Les Nuits du Piano à Paris se proposent de présenter, dans la Salle Cortot de l'École Normale de Musique fondée en son temps par l'illustre pianiste éponyme et Auguste Mangeot, « des pianistes étrangers de grand talent qui ne sont pas assez connus dans l'Hexagone ». Ce soir, l'Allemand Severin von Eckardstein propose un récital au programme français subtilement agencé, allant de Debussy à Samazeuilh en passant par Fauré, Ravel et Chabrier.
Oui, Severin von Eckardstein n'est pas très connu du public français, mais à la vérité il n'est une célébrité dans aucun pays, même dans le sien, alors même qu'il joue un peu partout dans d'excellentes séries, alternant récitals, musique de chambre, concertos et qu'il sert un répertoire qui va de la musique baroque à celle du XXIe siècle. Il a reçu plusieurs grands prix, dont le Premier Prix du Concours Reine Elisabeth, à Bruxelles en 2003, après des épreuves qui ont marqué les esprits. Il a également enregistré plusieurs disques magnifiques, dont quelques-uns en France pour l'éditeur Artalinna... et pourtant Eckardstein reste inexplicablement le secret le mieux gardé du piano en ce premier quart du siècle. Plusieurs explications possibles dont l'une s'impose vite : il n'enregistre pas chez un grand éditeur de disques, ce qui lui ferme un peu les portes des orchestres prestigieux, dont ceux de son pays qui invitent pourtant des pianistes qui sont loin d'avoir son talent. Reste une autre possibilité qu'un ami, critique musical berlinois, nous souffle : « Eckardstein comme Zacharias naguère veut peut-être moins faire carrière qu'avoir la paix... »
Mais bon, on se faisait une joie de l'écouter à Paris, Salle Cortot dont l'acoustique est extraordinaire pour le piano. C'était sans compter sur le fait qu'elle est dotée de fauteuils qui font désormais un boucan d'enfer, dès qu'un auditeur bouge un peu... Ce 24 novembre, à aucun moment le silence ne s'est fait dans la salle ! Le premier livre des Images de Debussy a commencé de façon magique par des « Reflets dans l'eau » irisés, fluides, liquides, d'une transparence et délicatesse admirables, suivis par un « Hommage à Rameau », cérémonial, calme, grandiose sans aucune emphase et par un « Mouvement » sans inertie, vivant et suffisamment indéterminé en apparence pour que la vie s'y insinue.
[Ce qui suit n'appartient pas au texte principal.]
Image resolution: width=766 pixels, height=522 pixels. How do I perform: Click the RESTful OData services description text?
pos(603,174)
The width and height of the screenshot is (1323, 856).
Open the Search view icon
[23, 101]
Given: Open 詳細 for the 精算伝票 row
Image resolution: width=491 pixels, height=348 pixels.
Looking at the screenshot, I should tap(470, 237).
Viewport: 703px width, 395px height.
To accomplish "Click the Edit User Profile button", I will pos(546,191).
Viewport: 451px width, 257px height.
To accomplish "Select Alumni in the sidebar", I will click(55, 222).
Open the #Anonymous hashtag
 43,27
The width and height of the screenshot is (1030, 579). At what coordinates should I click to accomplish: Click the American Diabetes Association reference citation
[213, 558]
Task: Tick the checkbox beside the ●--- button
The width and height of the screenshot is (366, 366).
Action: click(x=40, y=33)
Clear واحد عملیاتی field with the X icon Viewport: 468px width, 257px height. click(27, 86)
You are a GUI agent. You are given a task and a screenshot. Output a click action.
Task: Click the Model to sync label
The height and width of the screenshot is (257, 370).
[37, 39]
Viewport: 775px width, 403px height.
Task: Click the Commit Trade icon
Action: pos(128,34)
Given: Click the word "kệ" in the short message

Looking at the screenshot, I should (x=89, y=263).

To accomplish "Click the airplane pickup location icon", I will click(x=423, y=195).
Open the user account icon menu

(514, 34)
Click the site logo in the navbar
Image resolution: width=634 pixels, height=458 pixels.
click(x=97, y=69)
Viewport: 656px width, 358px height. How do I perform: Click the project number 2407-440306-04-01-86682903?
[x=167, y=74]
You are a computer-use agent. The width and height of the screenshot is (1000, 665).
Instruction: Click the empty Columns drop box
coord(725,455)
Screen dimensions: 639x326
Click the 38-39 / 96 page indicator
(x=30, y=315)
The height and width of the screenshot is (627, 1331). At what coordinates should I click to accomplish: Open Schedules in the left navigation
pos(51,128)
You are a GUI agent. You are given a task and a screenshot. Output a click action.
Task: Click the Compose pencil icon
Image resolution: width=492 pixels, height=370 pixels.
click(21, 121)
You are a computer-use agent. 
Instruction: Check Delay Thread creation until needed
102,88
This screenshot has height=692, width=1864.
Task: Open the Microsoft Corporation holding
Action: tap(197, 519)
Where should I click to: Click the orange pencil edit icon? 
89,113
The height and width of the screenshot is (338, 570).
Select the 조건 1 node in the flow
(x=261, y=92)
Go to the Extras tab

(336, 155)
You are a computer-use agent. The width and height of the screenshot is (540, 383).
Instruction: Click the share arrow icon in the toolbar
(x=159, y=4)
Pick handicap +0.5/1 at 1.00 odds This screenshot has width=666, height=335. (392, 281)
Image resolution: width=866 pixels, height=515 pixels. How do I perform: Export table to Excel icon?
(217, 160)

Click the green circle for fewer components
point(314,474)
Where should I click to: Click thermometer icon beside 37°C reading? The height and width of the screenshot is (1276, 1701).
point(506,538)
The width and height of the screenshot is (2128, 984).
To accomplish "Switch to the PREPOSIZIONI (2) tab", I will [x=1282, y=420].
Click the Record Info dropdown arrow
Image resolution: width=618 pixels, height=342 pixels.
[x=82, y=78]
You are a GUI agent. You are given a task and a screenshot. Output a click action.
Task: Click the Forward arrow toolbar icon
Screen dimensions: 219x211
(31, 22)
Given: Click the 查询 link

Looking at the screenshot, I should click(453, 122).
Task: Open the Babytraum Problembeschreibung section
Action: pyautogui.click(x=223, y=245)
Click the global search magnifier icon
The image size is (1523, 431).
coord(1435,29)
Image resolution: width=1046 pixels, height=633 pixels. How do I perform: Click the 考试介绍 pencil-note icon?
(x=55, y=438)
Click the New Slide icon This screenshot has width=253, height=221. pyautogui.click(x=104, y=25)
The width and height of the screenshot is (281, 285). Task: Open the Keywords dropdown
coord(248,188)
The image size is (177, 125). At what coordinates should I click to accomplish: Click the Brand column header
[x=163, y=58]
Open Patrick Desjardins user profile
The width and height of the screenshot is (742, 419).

Mais « l'orchestre » de dizaines de fauteuils grinçants, craquants redoublant avant le sixième des treize nocturnes de Fauré a brisé cette atmosphère déjà malmenée pendant le Debussy... Eckardstein le joue différemment de ce que la partition suggère. Le pianiste y paraît moins calme et chantant large qu'inquiet, tragique et fébrile. C'est très convaincant, même si l'on sent une sorte d'instabilité rythmique et plus encore psychologique déséquilibrer cette musique. Est-ce la raison pour laquelle le pianiste se perd un peu avant le retour du thème à la fin ? Il se rétablit tout de suite, ce qui n'est pas évident dans une musique harmoniquement si peu prévisible qu'on s'y perd facilement et qu'on peut y tourner en rond longtemps avant de trouver la sortie.